También en España se refugiaron prófugos nazis, al amparo del régimen franquista. Uno de los más conocidos fue el belga Léon Degrelle, que, a punto de terminar la guerra, se subió en Noruega a un avión Heinkel y voló hasta amerizar, cuando ya no le quedaba gasolina, en la donostiarra bahía de la Concha. A pesar de que Bélgica, donde había sido condenado a muerte en ausencia, solicitó su extradición, Franco nunca la concedió. Otro de aquellos prófugos fue Otto Skorzeny, muy reputado por sus acciones de comando, como la que llevó a cabo para rescatar a Mussolini cuando este estaba preso en el Gran Sasso. En España, siempre al amparo del régimen, Skorzeny colaboró con ODESSA, red clandestina dedicada precisamente a facilitar la huida a América Latina a exmiembros de las SS, y también con una empresa “de seguridad” dirigida por nazis alemanes creada, entre otras cosas, para apoyar en tareas escabrosas a la Dirección General de Seguridad española.

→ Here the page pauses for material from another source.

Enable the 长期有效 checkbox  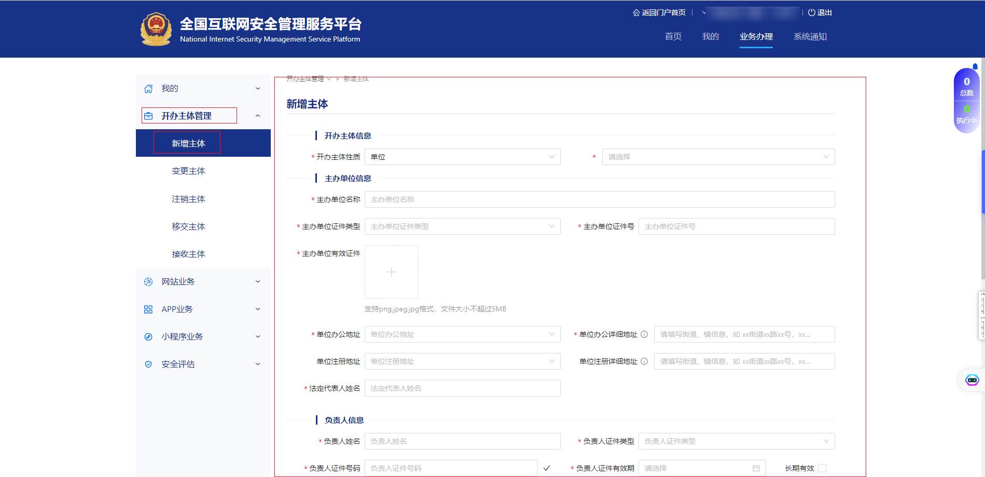pos(822,468)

Y así enlazamos con el tercer escenario que constituye el trasfondo histórico de Una tumba en Jerusalén, el de los (pen)últimos años de la dictadura. Desde la Guerra Civil, Franco había ostentado la doble condición de jefe del Estado y presidente del Consejo de Ministros. En junio de 1973, con su enfermedad ya avanzada, decide dejar este segundo cargo, más ejecutivo, en manos del almirante Luis Carrero Blanco. Era este un hombre de la entera confianza del dictador, su delfín, llamado a ser el encargado de perpetuar el franquismo después de Franco. Controlaba los servicios de inteligencia y también de represión, como era el caso de la Brigada Político-Social. Precisamente un comisario de esta BPS, Melitón Manzanas, con fama de torturador y, por cierto, también de haber colaborado con la Gestapo durante la II Guerra Mundial, había sido en 1968 la primera víctima mortal deliberada de ETA. A su vez, el atentado contra Manzanas había estado en el núcleo del juicio celebrado en 1970 contra la cúpula de esta organización, el llamado Proceso de Burgos, que, paradójicamente, dejó en evidencia que las costuras del régimen empezaban a reventar. Carrero era el hombre llamado a recoserlas. Pero no tuvo tiempo, todo acabó para él apenas seis meses después de haber sido nombrado presidente, el 20 de diciembre de aquel mismo año de 1973. Le sucedió en el cargo el que era su ministro de Gobernación (hoy diríamos de Interior), Carlos Arias Navarro, a quien también vemos en la novela y que ha pasado a la historia como ese señor que, el 20 de noviembre de 1975, se asomó a las pantallas en blanco y negro de los televisores con semblante extremamente compungido para anunciar: “Españoles, Franco ha muerto”.